As 130 banks worldwide sign up to the UN’s new Principles for Responsible Banking, we take a look at what the reforms would mean – and which bank is already leading the way when it comes to keeping money green
This summer, in Brazil, wildfires were left to roar across the Amazon, while in the UK, Extinction Rebellion protested en masse but failed to see action on the climate emergency from Brexit-occupied politicians.
But there was some good news when the UN announced it had convinced bankers from across the world to commit to investing their money in a way that would have a more sustainable impact. On 22 September in New York, 130 banks signed up to the UN’s Principles for Responsible Banking. Between them, they are responsible for $47tn (£35.7tn) in assets.
A six-step plan
The six principles, finalised after a year of consultation led by 30 founding banks, offer a framework for how the world’s largest financial organisations can make a more positive contribution to society.
Aligned with the UN’s Sustainable Development Goals (SDGs) as well as the Paris Agreement, they ask banks to set targets that benefit both people and the planet, and to work with clients and customers to encourage sustainable practices. Signatories are required to provide updates on their progress – making these institutions more transparent and accountable to the environment than ever before – and can be removed if the UN doesn’t think they are taking the task seriously enough.
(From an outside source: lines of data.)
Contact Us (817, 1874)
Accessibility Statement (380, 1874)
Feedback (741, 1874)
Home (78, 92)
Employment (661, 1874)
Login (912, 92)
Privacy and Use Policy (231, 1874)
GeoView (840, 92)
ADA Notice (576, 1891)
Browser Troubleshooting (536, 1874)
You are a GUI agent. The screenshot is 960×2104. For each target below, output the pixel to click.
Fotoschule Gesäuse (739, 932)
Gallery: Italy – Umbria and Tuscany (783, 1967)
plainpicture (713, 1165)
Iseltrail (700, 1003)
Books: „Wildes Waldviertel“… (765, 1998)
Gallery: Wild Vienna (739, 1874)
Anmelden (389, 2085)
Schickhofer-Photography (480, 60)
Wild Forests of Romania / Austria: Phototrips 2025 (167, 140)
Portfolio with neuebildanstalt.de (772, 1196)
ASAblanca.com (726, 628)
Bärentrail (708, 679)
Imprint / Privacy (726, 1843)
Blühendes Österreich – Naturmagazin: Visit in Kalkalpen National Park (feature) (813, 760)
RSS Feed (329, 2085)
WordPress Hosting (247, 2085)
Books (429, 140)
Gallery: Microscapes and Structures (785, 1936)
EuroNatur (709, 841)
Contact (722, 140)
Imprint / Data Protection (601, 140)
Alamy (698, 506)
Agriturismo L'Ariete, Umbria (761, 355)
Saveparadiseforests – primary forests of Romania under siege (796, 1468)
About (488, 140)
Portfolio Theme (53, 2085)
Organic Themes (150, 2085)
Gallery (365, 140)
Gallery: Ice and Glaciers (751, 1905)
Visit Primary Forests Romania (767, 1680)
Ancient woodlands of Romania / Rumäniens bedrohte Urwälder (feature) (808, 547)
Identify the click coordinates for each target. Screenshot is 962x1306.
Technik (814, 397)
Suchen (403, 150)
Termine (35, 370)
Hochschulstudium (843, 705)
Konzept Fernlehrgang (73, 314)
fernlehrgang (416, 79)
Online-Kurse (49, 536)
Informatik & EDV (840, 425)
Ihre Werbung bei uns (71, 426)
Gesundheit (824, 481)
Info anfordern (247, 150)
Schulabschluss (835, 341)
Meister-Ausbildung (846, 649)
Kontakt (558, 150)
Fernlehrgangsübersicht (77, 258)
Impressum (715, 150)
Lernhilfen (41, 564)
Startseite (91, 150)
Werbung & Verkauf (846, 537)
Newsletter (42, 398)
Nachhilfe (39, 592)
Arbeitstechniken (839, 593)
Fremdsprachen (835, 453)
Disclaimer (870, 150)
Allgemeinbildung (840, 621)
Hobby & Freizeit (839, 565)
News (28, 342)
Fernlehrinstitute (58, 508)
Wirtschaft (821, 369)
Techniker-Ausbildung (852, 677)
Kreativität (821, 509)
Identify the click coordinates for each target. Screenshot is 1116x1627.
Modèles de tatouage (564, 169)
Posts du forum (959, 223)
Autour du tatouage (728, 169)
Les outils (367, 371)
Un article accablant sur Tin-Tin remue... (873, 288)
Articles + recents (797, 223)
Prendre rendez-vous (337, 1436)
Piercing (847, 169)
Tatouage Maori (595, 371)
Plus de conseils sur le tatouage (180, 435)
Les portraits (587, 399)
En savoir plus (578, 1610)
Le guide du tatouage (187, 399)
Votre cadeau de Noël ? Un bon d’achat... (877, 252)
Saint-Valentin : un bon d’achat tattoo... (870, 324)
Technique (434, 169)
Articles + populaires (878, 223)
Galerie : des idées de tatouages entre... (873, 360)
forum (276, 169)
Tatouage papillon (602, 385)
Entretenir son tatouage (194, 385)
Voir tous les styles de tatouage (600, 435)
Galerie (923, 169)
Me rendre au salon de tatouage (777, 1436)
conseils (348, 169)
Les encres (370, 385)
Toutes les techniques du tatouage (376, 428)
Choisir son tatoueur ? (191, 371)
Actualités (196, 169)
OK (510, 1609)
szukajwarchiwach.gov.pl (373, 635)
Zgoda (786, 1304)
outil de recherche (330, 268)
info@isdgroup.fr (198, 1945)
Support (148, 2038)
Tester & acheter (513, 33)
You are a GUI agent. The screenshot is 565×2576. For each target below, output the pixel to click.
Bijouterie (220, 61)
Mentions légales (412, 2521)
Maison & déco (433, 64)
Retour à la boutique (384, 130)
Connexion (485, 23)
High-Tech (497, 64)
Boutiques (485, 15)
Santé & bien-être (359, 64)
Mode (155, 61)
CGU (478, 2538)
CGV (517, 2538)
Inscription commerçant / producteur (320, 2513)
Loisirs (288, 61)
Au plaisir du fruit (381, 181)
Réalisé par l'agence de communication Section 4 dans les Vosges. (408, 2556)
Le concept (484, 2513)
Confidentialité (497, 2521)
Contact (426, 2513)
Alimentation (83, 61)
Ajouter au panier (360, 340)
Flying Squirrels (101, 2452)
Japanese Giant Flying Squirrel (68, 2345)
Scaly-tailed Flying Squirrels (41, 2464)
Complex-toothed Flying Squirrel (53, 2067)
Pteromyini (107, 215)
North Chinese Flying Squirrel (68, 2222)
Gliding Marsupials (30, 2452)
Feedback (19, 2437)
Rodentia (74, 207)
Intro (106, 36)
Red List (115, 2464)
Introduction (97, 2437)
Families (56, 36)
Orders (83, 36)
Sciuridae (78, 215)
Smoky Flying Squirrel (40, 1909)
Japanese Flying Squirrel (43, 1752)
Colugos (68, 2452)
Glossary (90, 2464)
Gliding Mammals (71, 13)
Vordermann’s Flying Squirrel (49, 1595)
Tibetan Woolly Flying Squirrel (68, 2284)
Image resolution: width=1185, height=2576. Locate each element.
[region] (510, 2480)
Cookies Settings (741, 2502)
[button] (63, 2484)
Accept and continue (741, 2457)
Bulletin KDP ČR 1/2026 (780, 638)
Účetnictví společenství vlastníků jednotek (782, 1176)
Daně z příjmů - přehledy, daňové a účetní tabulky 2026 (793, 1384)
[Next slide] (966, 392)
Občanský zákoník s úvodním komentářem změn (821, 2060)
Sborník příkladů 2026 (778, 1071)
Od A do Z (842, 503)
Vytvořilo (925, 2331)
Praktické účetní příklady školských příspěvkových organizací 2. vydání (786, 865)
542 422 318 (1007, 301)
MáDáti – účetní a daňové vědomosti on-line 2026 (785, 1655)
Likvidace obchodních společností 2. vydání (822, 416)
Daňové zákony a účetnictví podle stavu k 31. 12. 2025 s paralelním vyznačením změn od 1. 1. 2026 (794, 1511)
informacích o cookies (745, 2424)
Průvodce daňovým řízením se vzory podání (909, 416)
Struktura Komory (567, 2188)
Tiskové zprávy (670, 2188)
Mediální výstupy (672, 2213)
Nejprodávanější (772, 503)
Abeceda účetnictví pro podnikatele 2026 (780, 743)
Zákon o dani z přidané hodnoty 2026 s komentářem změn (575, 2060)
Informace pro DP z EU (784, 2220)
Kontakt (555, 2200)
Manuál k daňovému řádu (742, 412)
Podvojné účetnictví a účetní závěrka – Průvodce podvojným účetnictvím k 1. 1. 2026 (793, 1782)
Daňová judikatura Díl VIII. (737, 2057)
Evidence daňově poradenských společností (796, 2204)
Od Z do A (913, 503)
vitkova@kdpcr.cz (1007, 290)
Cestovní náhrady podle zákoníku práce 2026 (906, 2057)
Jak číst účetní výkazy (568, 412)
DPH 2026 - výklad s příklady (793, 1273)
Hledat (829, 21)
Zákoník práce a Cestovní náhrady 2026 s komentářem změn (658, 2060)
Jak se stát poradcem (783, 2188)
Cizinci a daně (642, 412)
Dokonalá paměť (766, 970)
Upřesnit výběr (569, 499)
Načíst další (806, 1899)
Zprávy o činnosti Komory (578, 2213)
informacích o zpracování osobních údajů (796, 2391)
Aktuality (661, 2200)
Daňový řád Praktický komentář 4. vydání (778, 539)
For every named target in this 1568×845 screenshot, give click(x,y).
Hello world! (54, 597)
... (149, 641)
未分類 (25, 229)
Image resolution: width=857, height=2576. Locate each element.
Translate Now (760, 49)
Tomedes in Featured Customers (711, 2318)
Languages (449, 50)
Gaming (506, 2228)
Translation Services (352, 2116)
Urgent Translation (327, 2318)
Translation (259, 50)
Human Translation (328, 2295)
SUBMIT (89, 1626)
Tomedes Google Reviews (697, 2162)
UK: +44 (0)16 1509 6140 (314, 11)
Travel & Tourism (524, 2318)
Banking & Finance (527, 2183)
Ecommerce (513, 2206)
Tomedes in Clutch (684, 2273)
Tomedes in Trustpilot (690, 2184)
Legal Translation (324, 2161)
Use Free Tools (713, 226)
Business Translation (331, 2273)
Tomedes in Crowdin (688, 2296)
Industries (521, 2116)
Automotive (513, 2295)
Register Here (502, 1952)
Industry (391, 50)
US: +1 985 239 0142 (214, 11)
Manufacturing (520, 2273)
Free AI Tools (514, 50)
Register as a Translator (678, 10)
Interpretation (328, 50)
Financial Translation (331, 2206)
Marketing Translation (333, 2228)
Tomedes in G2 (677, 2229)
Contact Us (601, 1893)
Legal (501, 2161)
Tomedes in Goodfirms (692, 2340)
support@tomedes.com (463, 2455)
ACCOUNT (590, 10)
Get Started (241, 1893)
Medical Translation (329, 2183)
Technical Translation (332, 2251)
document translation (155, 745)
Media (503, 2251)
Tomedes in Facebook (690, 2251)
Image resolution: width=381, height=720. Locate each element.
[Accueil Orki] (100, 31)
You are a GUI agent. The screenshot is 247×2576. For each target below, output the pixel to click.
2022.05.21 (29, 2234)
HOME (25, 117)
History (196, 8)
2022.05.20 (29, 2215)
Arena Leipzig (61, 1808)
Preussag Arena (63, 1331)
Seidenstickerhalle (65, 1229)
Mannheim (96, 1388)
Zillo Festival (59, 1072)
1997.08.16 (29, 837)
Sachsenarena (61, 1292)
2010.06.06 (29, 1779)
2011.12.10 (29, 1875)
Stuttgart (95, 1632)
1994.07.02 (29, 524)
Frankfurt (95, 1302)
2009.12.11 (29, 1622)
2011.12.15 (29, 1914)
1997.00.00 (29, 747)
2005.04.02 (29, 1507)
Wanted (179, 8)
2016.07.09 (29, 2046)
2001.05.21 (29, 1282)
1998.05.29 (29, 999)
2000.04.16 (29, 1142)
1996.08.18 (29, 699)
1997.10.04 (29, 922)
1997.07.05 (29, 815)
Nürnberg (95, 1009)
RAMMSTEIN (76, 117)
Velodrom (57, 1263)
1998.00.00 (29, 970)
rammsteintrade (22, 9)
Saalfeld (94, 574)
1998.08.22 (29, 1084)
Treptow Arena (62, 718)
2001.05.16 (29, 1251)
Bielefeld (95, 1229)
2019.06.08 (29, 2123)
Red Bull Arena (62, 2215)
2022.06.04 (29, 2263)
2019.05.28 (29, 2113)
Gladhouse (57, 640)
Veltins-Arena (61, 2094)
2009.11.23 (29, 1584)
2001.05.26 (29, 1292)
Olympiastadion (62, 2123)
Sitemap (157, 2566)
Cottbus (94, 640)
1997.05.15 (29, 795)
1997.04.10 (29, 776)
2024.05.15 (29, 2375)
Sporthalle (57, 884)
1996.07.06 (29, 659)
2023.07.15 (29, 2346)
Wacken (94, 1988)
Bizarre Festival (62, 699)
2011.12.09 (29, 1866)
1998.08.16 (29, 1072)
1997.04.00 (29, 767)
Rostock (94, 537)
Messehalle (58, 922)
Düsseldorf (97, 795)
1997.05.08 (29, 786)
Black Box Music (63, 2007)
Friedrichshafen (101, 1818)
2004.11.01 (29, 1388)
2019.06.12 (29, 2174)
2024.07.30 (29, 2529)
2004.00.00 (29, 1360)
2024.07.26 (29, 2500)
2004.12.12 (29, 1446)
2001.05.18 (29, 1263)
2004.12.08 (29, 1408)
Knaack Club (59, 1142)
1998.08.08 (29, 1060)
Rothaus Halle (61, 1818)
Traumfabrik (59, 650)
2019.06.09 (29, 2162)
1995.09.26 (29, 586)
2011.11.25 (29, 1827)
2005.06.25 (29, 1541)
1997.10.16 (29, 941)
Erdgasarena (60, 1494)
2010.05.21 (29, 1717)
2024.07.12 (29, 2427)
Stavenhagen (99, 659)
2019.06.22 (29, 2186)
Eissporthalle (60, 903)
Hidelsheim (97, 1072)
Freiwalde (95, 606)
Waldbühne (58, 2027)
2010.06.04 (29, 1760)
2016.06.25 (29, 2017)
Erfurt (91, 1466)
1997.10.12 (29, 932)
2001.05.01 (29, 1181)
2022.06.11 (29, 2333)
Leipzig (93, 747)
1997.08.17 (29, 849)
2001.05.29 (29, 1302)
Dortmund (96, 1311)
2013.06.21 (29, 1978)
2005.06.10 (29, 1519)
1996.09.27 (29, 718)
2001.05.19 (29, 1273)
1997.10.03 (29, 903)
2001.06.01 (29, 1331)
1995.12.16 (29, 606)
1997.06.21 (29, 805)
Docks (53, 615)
It’s a questionable, but potentially commendable commitment from an industry that has in the UK alone poured more than £150bn into fossil fuels since 2016, according to Dutch NGO BankTrack. Some notable names are missing from the list of signatories – HSBC, for example – and of the world’s 10 largest banks, just three have committed to the UN’s new principles.
Anything which might get banks to think in a different way is to be encouraged
Others have criticised the initiative as greenwashing – allowing banks to make appealing promises of change to come, rather than any immediate impact. The UN has given banks four years to tidy up their business models. It’s a long time for such an urgent problem.
“It’s up to the banks to self-police and implement the spirit of the rules,” Steven Pyne, an ethical investment expert and managing partner at financial advice firm Holden & Partners. “If you’re being cynical, you’d say they would sign up to something like this, because it puts them in a good light. But anything which might [get] them to think in a different way is to be encouraged. The problem with banks is always the lack of transparency and accountability – so if that’s going to be reviewed then that’s positive.”
Investing in a greener future
For consumers, the tricky part is deciding where best to invest money right now. It’s not easy knowing which banks are doing good and which are just giving the impression they are.
A recent report commissioned by Triodos Bank, which was founded in the 1980s and describes itself as “one of the world’s most sustainable banks”, showed that the UK’s biggest high street banks share little information on their customer-facing websites about what their sustainability goals actually are (not one mentions the SDGs, for example), making it difficult to understand exactly where customers’ money ends up.
Even when specific commitments are mentioned, they may not be presenting the whole picture. The research discovered that one bank which referenced its sustainability commitments repeatedly on its website had at the same time put £47bn towards financing fossil fuels in the past three years.
Who can you trust?
Fortunately for those who want their money to do good, the amount of choice when it comes to responsible investments is on the up. Companies such as Triodos are already leading the way when it comes to ethical banking, for example by considering the environmental and social impact of projects it lends to, as well as the financial return.
Meanwhile, responsible investing has grown into a $30tn (£23tn) industry, up from $22.4bn (£17bn) in 2016. “It’s a growing area which is gathering momentum,” says Pyne. “More and more clients are switching their portfolios to [ones that are] being ethically and environmentally screened.”
Rather than simply avoiding investing in companies that damage the environment, Triodos goes one step further, using a ‘positive screening’ process to find companies that are making constructive contributions the SDGs – for example, developing sustainable food products or offering recycling services. The bank conducts a thorough financial and sustainability analysis on each company it considers bringing into its investment portfolios, looking at the potential economic, social and environmental impact of that business.
More and more clients are switching their portfolios to ones that are being ethically and environmentally screened
Likewise, the bank focuses on transparency with its business loans, publishing the details of every company and organisation it has loaned money to on its website. And according to UK watchdog Ethical Consumer, Triodos is currently ranked top for ethical current accounts, as a result of its fully transparent approach to investment and lending.
Put simply, this means that instead of contributing to the arms, pesticides or plastic packaging industries, for example, Triodos provides financing to businesses that supply organic food, work in the renewable energy sector, and even arts and culture businesses. In 2018 alone, it has lent £6.5bn to projects across Europe that produce a net positive impact for society ─ everything from wind farms in Dundee to affordable housing in Cornwall.
Time will tell if big name banks can live up to their commitment to the new UN Principles for Responsible Banking, while ethically minded consumers, businesses and investors are already switching to those banks that are leading the way.